Une plus modeste série d’étalages régnait le long de sombres boutiques, entourant les parties les moins luxueuses du bazar, — consacrées à la mercerie, à la cordonnerie et aux divers objets d’habillement. C’étaient des libraires, venus de divers points de l’Allemagne, et dont la vente la plus productive paraissait être celle des almanachs, des images peintes et des lithographies : le Wolks-Kalender (Almanach du peuple), avec ses gravures sur bois, — les chansons politiques, les lithographies de Robert Blum et des héros de la guerre de Hongrie, voilà ce qui attirait les yeux et les kreutzers de la foule. Un grand nombre de vieux livres, étalés sous ces nouveautés, ne se recommandaient que par leurs prix modiques, — et je fus étonné d’y trouver beaucoup de livres français.

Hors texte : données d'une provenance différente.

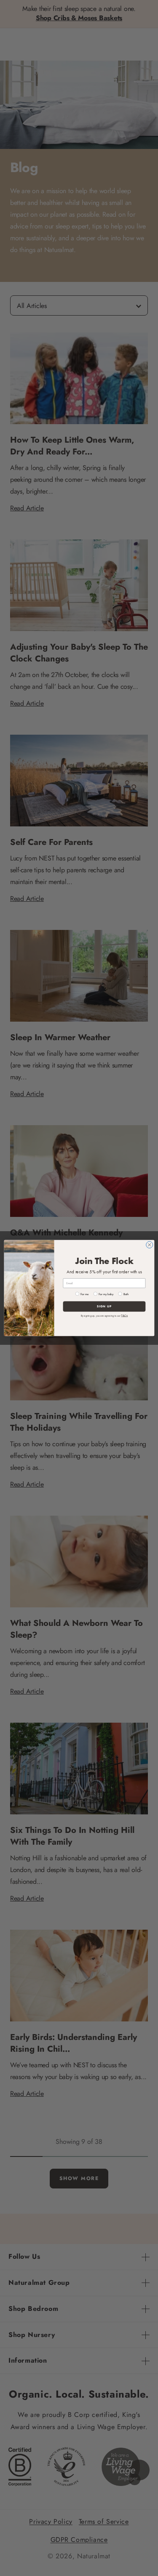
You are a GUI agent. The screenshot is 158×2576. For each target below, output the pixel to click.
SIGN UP (103, 1306)
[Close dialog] (149, 1244)
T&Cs (124, 1315)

C’est que Francfort, ville libre, a servi longtemps de refuge aux protestants ; — et, comme les principales villes des Pays-Bas, elle fut longtemps le siége d’imprimeries qui commencèrent par répandre en Europe les œuvres hardies des philosophes et des mécontents français, — et qui sont restées, sur certains points, des ateliers de contrefaçon pure et simple, qu’on aura bien de la peine à détruire.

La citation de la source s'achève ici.